• WHAT TO WORK ON: Find the line containing "Click Add Users to Group" in the records below. Copy exactly that line and each one after it, ending at the line containing "The width and", and nothing more.

• EXERCISE INPUTS:
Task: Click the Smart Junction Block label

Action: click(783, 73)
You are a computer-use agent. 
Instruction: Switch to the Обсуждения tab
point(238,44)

...

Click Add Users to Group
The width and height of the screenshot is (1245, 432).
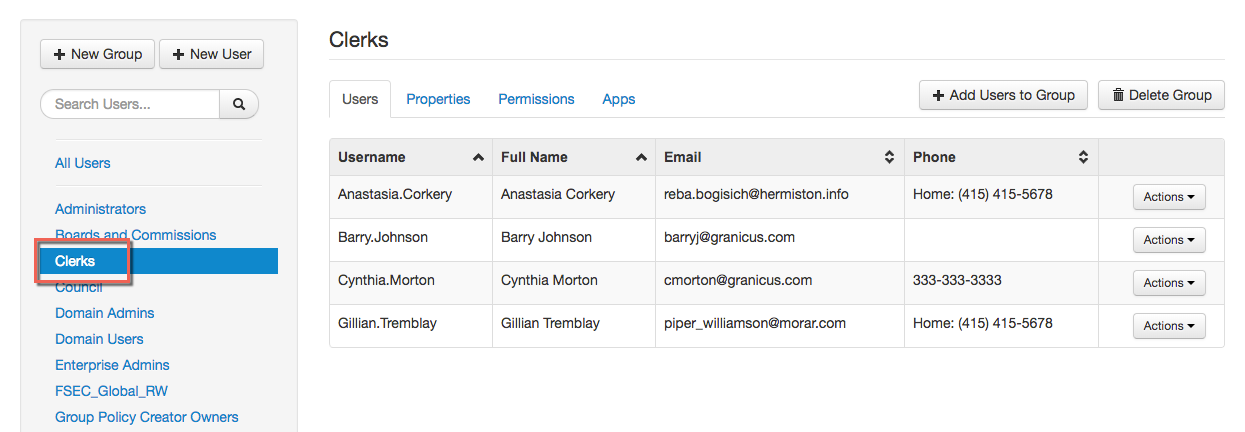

==

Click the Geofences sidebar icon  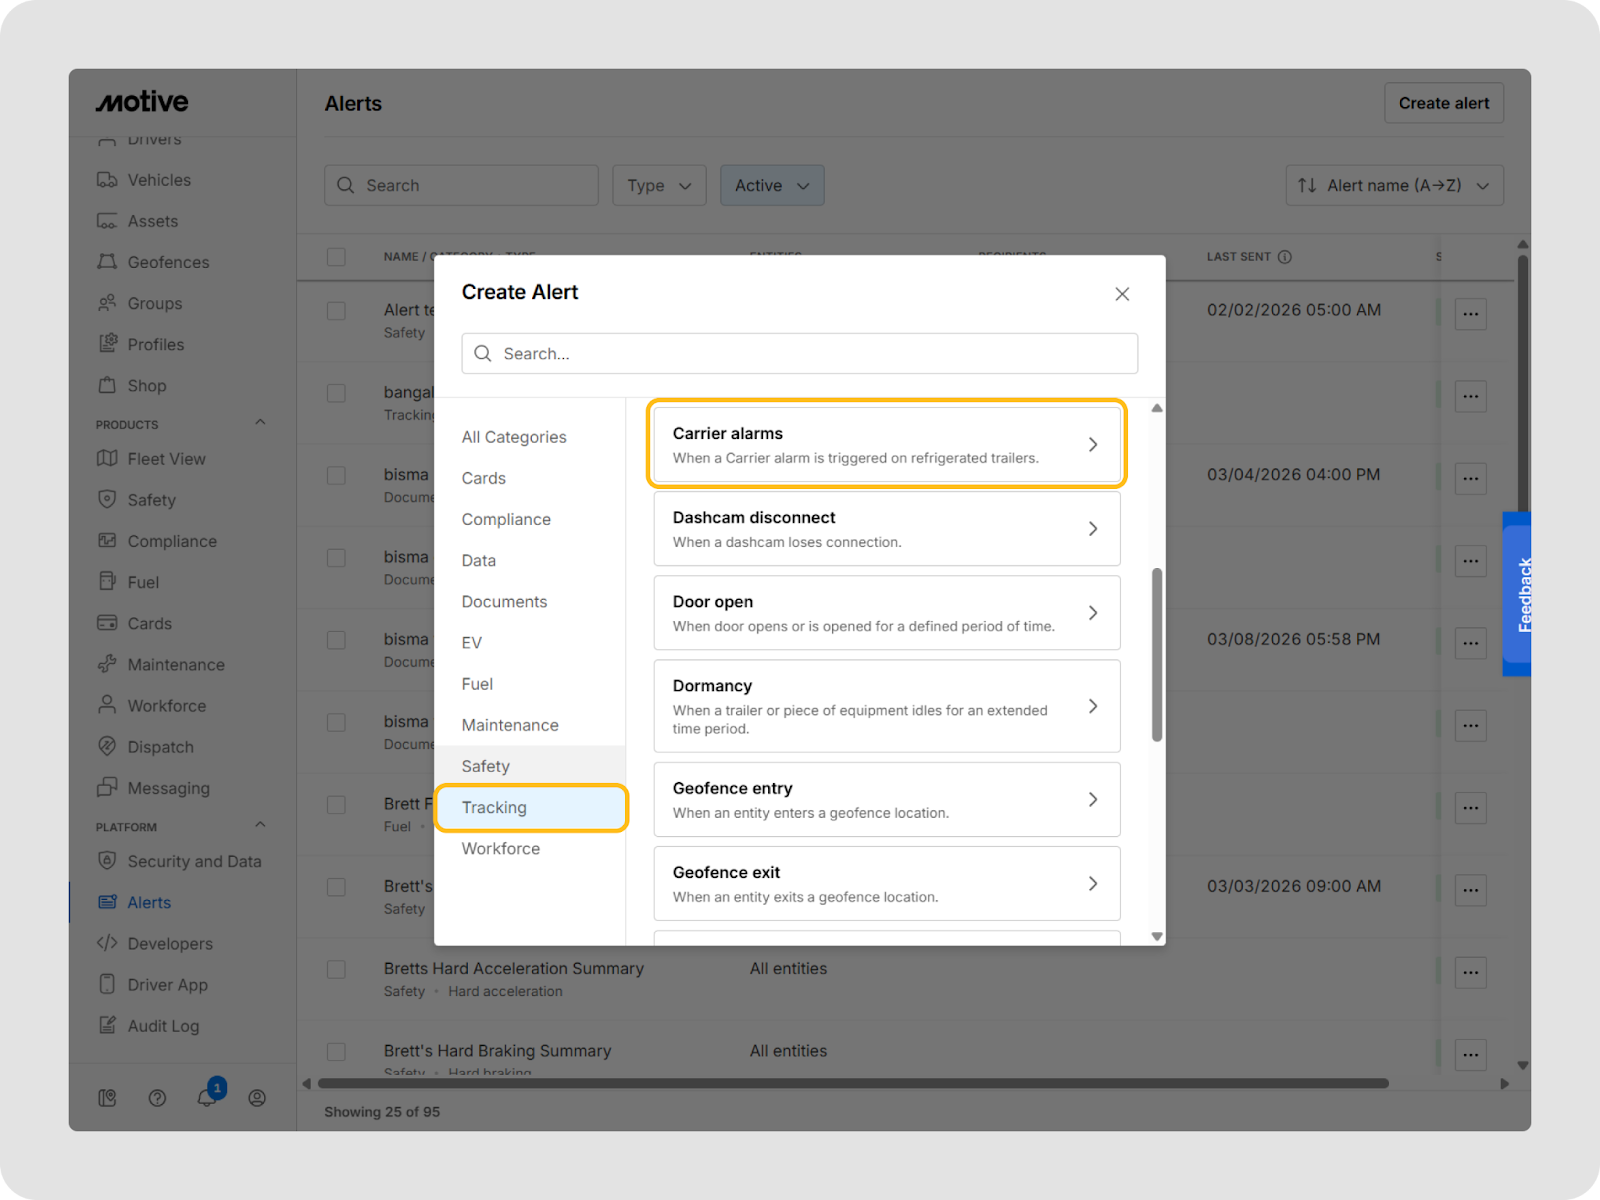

• TASK ANSWER:
Click Add Users to Group
The width and height of the screenshot is (1245, 432).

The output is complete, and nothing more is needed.